== TEXT SECTION ==
┌──
May 10: Optional Memorial of St. Damien of Molokai

St. Damien of Molokai
Saint Damien of Molokai, born Joseph de Veuster, on January 3, 1840 in Tremelo, Belgium, was a priest and missionary of the Congregation of the Sacred Hearts of Jesus and Mary. He is greatly revered by the faithful in Hawaii and elsewhere for dedicating his life to caring for the lepers of Molokai in the Kingdom of Hawaii. In 1864, Damien went to Honolulu, where he was ordained. For the next nine years he served as a missionary on the largest island, Hawaii. In 1873, he volunteered to work in the leper colony on Molokai.

Damien cared for lepers of every age, but took special interest in the children there who had been segregated. Fr. Damien would himself contract leprosy in 1885. He would die from the disease on on April 15th, 1889. He was beatified by Saint John Paul II on June 4, 1995 and canonized by Pope Benedict XVI on October 11, 2009. St. Damien once wrote:  "My greatest pleasure is to serve the Lord in his poor children rejected by other people.” He is the patron saint of lepers, outcasts, and those with HIV/AIDS, as well as the State of Hawaii.
└──
== WHAT YOU WILL DO ==
(a) Rewrite the paragraph of the St. Damien of Molokai text that begins "Damien cared for lepers of every age" as a bulleted list that keeps its main facts.
(b) According to the St. Damien of Molokai text, in what year did Damien volunteer to work in the leper colony on Molokai?
(c) Go on with the St. Damien of Molokai text, starting after its final sentence.
The material that comes next has no connection to the text about St. Damien of Molokai.

== DATA ==
┌──
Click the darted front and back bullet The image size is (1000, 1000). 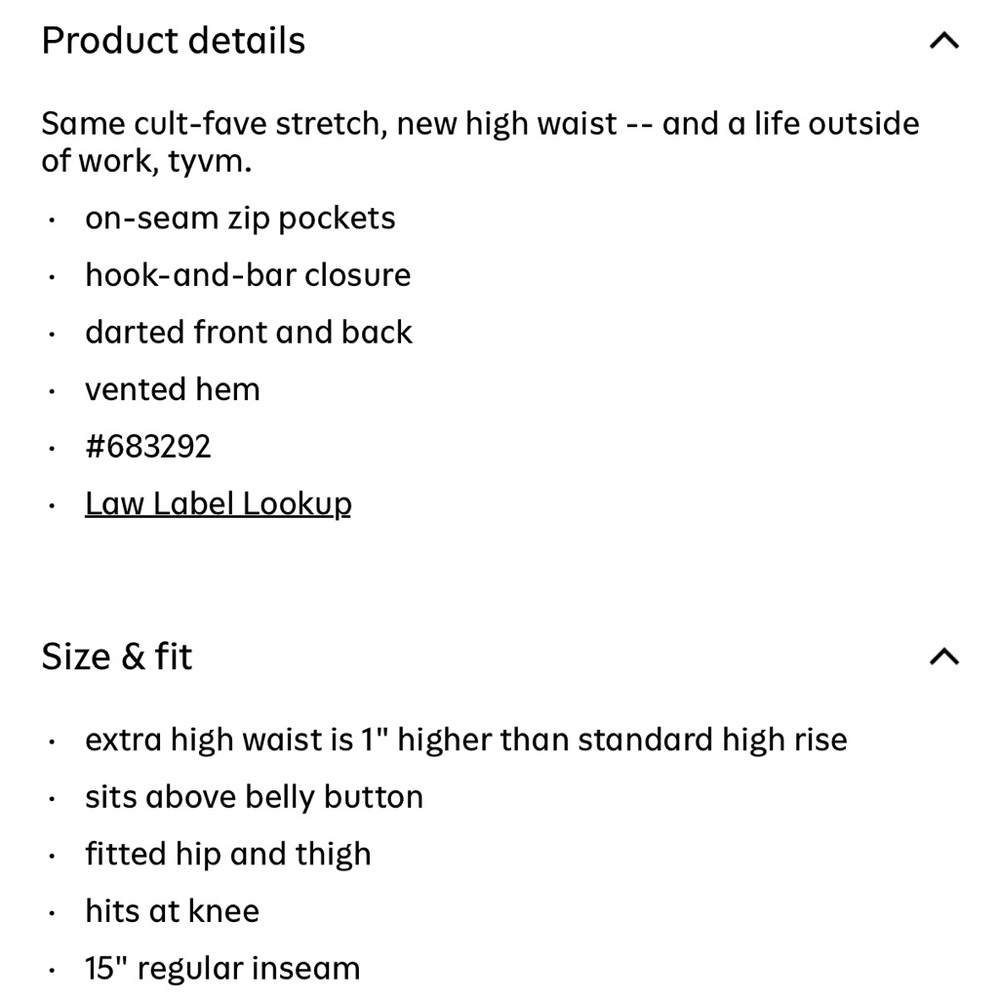point(249,332)
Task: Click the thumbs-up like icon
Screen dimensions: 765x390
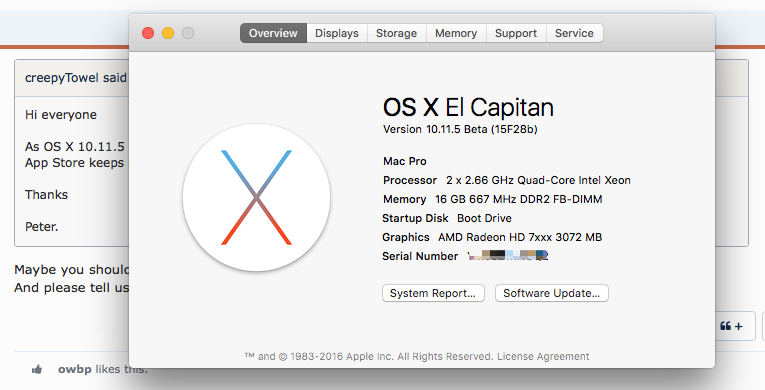Action: 37,369
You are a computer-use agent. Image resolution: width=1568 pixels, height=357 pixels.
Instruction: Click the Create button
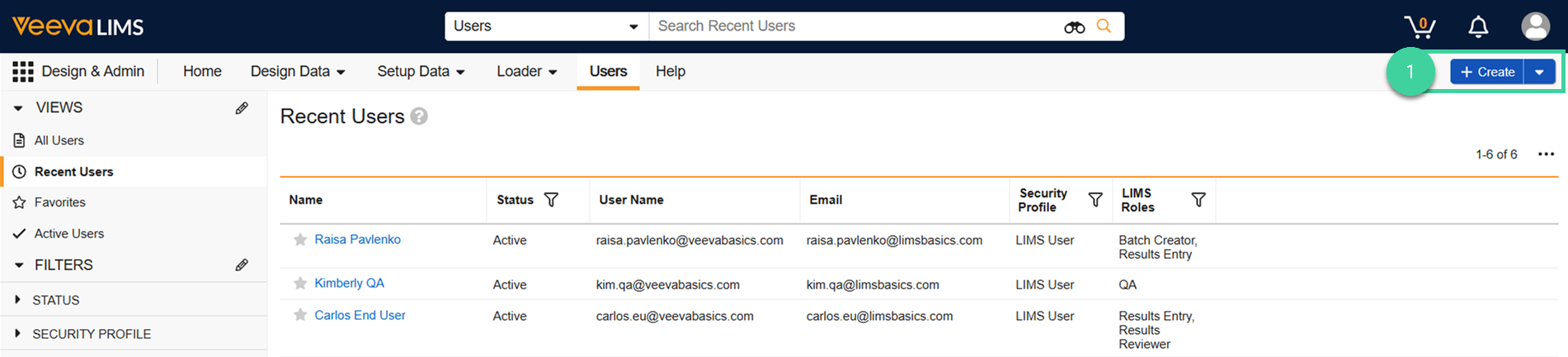(x=1487, y=73)
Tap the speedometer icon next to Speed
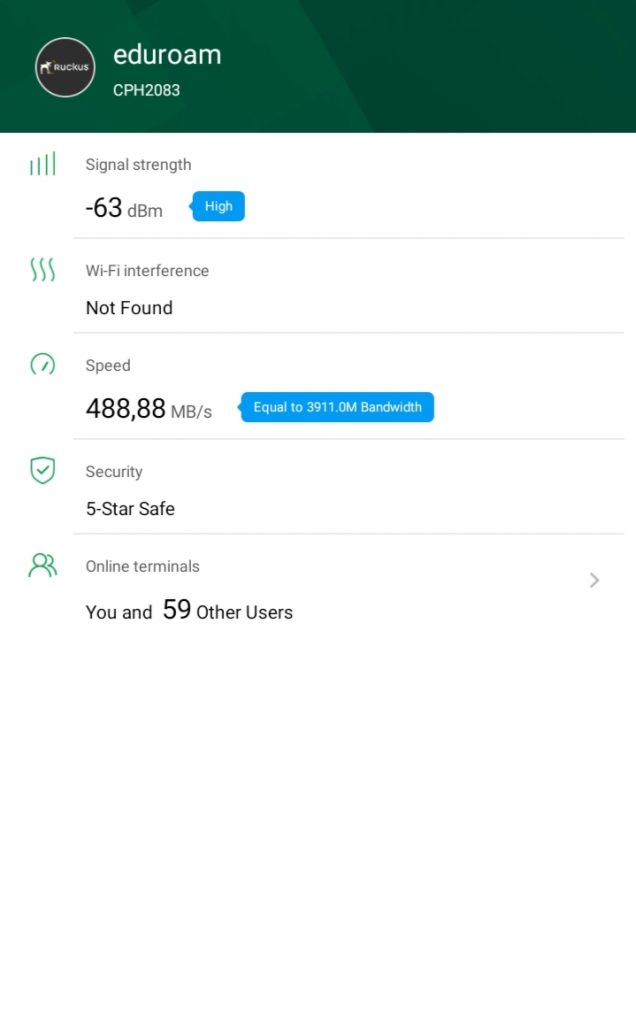 pyautogui.click(x=42, y=364)
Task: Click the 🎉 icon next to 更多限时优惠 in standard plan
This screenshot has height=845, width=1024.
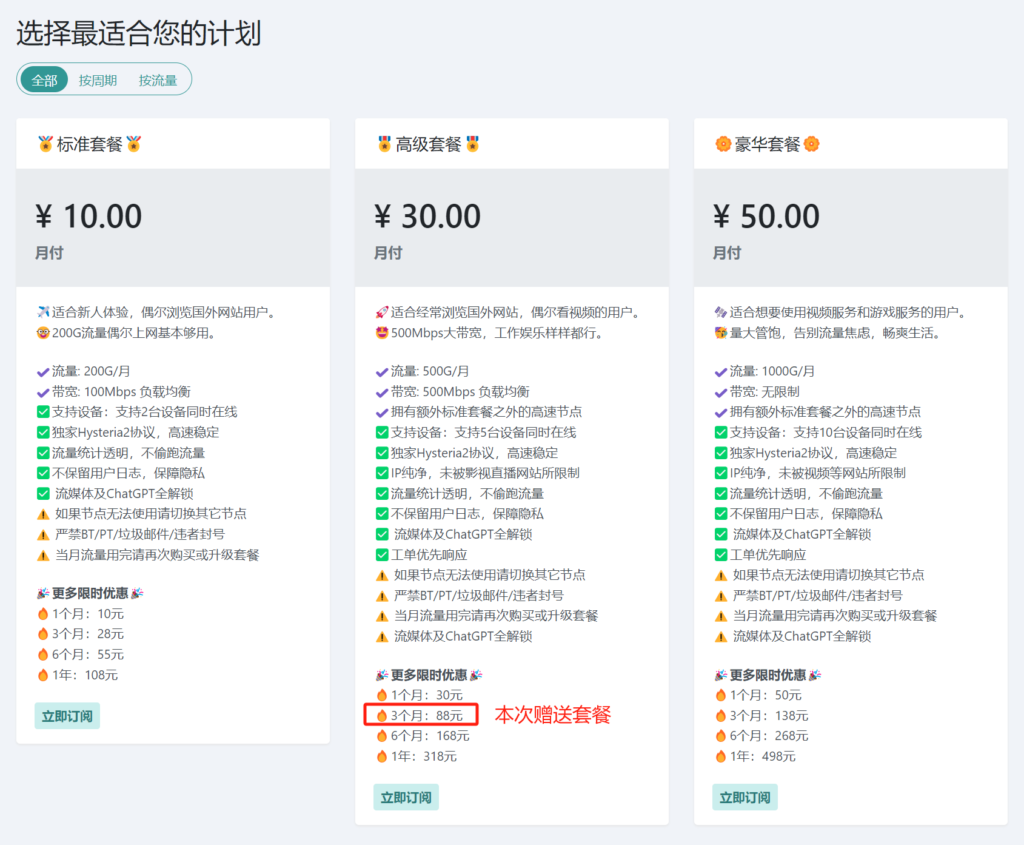Action: click(x=40, y=591)
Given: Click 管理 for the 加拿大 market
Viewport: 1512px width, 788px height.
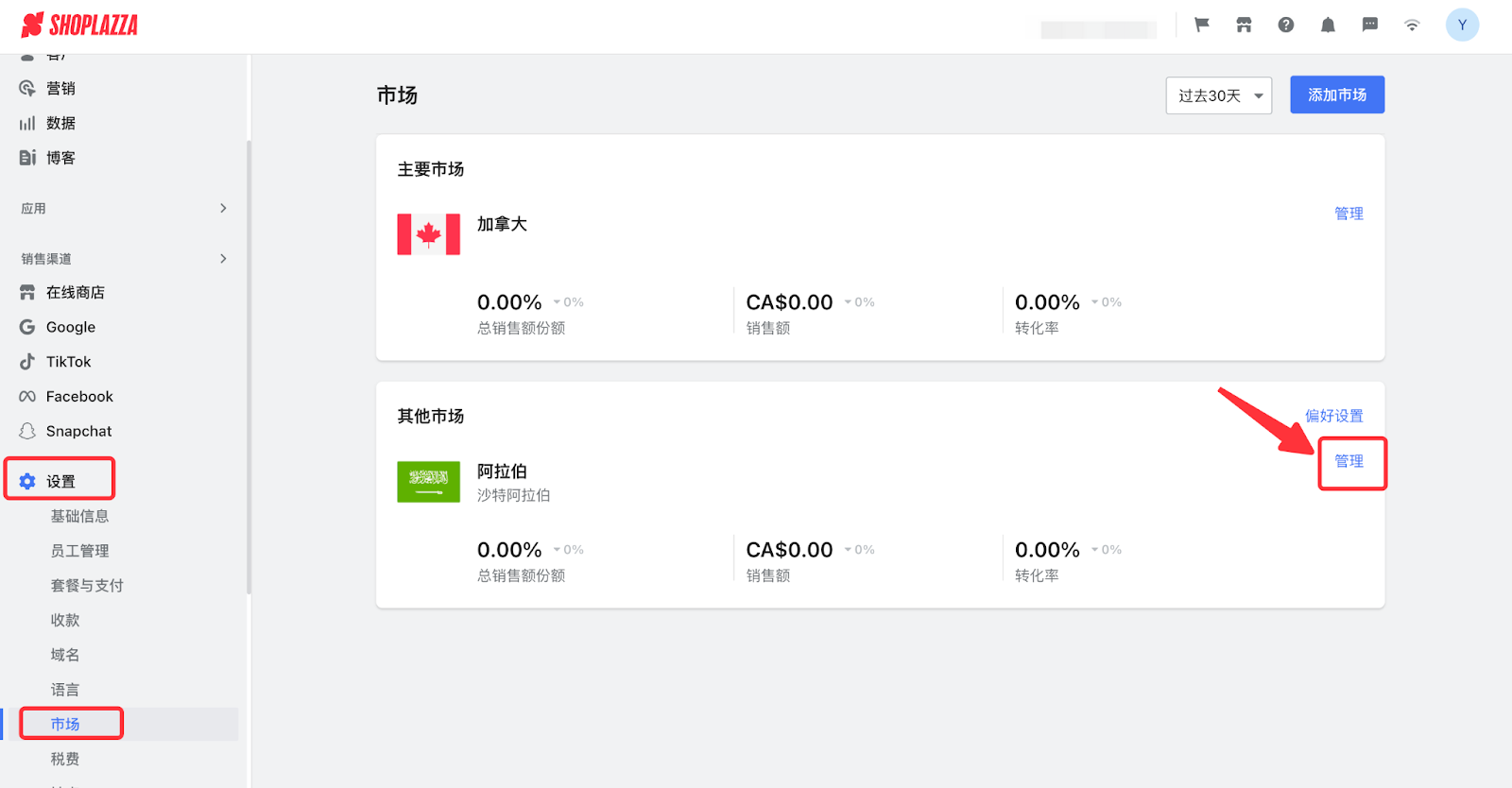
└──
== OUTPUTS IN ORDER ==
(a)
- Damien cared for lepers of all ages, with special interest in the segregated children.
- He contracted leprosy in 1885 and died from it on April 15, 1889.
- Saint John Paul II beatified him on June 4, 1995.
- Pope Benedict XVI canonized him on October 11, 2009.
- He once wrote: "My greatest pleasure is to serve the Lord in his poor children rejected by other people."
- He is the patron saint of lepers, outcasts, those with HIV/AIDS, and the State of Hawaii.

(b) 1873

(c)
Click for more on St. Damien's work with the poor and forgotten.

The Life of St. Damien of Molokai

Joseph De Veuster, the future Father Damien, was born at Tremelo in Belgium, January 3rd, 1840. His was a large family and his father was a farmer-merchant. When his oldest brother entered the Congregation of the Sacred Hearts (called 'Picpus' after the street in Paris where its Generalate was located), his father planned that Joseph should take charge of the family business. Joseph, however, decided to become a religious. At the beginning of 1859 he entered the novitiate at Louvain, in the same house as his brother. There he took the name of Damien.

In 1863, his brother who was to leave for the mission in the Hawaiian Islands, became ill. Since preparations for the voyage had already been made, Damien obtained permission from the Superior General to take his brother's place. He arrived in Honolulu on March 19th, 1864, where he was ordained to the priesthood the following May 21st. He immediately devoted himself, body and soul, to the difficult service of a "country missionary" on the island of Hawaii, the largest in the Hawaiian group.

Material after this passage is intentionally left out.